日本基督教団諸教会・伝道所及び教会員・教会役員・教職の皆様へ

・主のみ名を賛美いたします。昨年3月11日に起きました東日本大震災と東電福島第一原発事故によってお亡くなりになった方々のことを覚えます。また、被災者の方々の命が守られ、生活再建の道が整えられるように私たちが出来ることをしていきたいと願うと共に、被災された方々の上に主の支えと導きをお祈り申し上げます。

・さて私は一昨年2010年9月21日付で当時の日本基督教団総会議長山北宣久氏の名で日本基督教団正教師の戒規免職処分を受けました。しかし、私はその処分を不当として昨年2011年11月20日付で東京地方裁判所日本基督教団を提訴し、本年2012年4月26日に第一回口頭弁論が開かれることになりました。なぜ私が裁判に訴えなければならなかったのかについては、同封の「北村慈郎牧師を支援する会通信癸院廖特に支援会の代表世話人の関田寛雄牧師の文章と私の経過報告をご覧ください(支援会通信が既に送られている教会・伝道所には重複になりますがお許しください)。

・私の経過報告の中で触れています教師委員会の戒規に関する「改訂前の内規」(仮処分申請のとき教団側から出してきたものです)と「改訂後の内規」及び、第37/23回教団総会で一部議員に配布されたと思われます「議案ガイド」も同封しておきますのでお目通しください。

・教師委員会の改訂前の「戒規に関する内規」では、当時私が主任担任教師をしていました紅葉坂教会の役員会も神奈川教区の常置委員会も私に対して戒規申立をする意志がありませんでしたので、私が戒規の対象になることはありませんでした。一委員会である教師委員会による「教団規則」とは言えない内規の改訂によって、宣教の現場である所属教会や所属教区以外の日常的な交流もほとんどない他教区の一信徒による戒規申立によって私は教師委員会で免職処分を決定されました。それを不服として上告しましたが、常議員会選出の審判委員会も教師委員会の決定を追認しました。しかも審判委員会の決定は委員5人のうち2:2のところ委員長の石橋秀雄氏のよる裁定で決まっています。

・第37/23回教団総会では同封の「議案ガイド」の通りにすべての議案が議決されていますが、そういう教団総会が教会会議と言えるのか、私にははなはだ疑問に思われます。この「議案ガイド」によって選ばれました、現在の教団議長は審判委員会の委員長、副議長は「戒規申立は誰でもできる」という道を開いた信仰職制委員会委員長、書記は教師委員会の中に作られた調査員会の委員長でした。従って現在の教団三役は私の戒規免職処分の貢献者です。

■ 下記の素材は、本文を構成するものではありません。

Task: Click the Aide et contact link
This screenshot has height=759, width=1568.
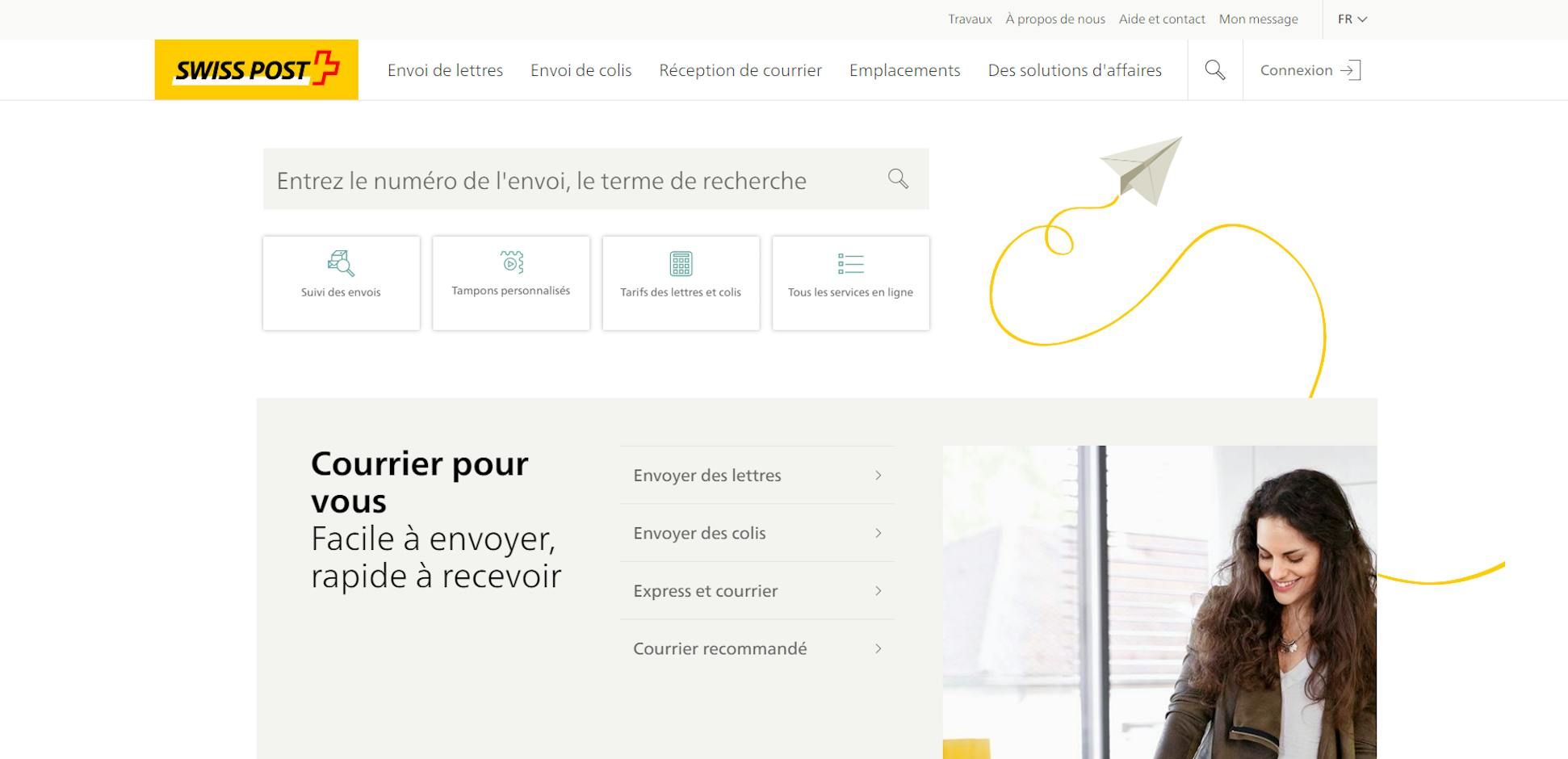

・この「議案ガイド」を同封しましたのは、今秋開催されます第38/24回教団総会に向けて、これから開催されます各教区総会で教団総会議員が選出されることになっていますが、是非この種の「議案ガイド」なるものに左右されないで自主的な判断で議事に参加できる方を教団総会議員に選出していただきたいと願うからです。自主的な判断力と信仰的な良心を堅持する教団総会議員を構成員として持たれる今秋の第38/24回教団総会において、日本基督教団が本来の合同教会としての姿を取り戻し、私の裁判の結果を待たずに教団が私への戒規免職処分を撤回し、私との間に和解が成立することを期待しております。

・どうぞよろしくお願い申し上げます。末筆ながら諸教会・伝道所及び、教会員・教会役員・教職の皆様の上に主の導きをお祈りいたします。
                      2012年4月10日
                          日本基督教団「免職」牧師
                               北 村 慈 郎

(追伸)私の裁判に関心をもってくださると共に、ご支援をよろしくお願い致します。なお裁判傍聴にも、特に東京近辺にお住まいの方々、いらしていただければ幸いです。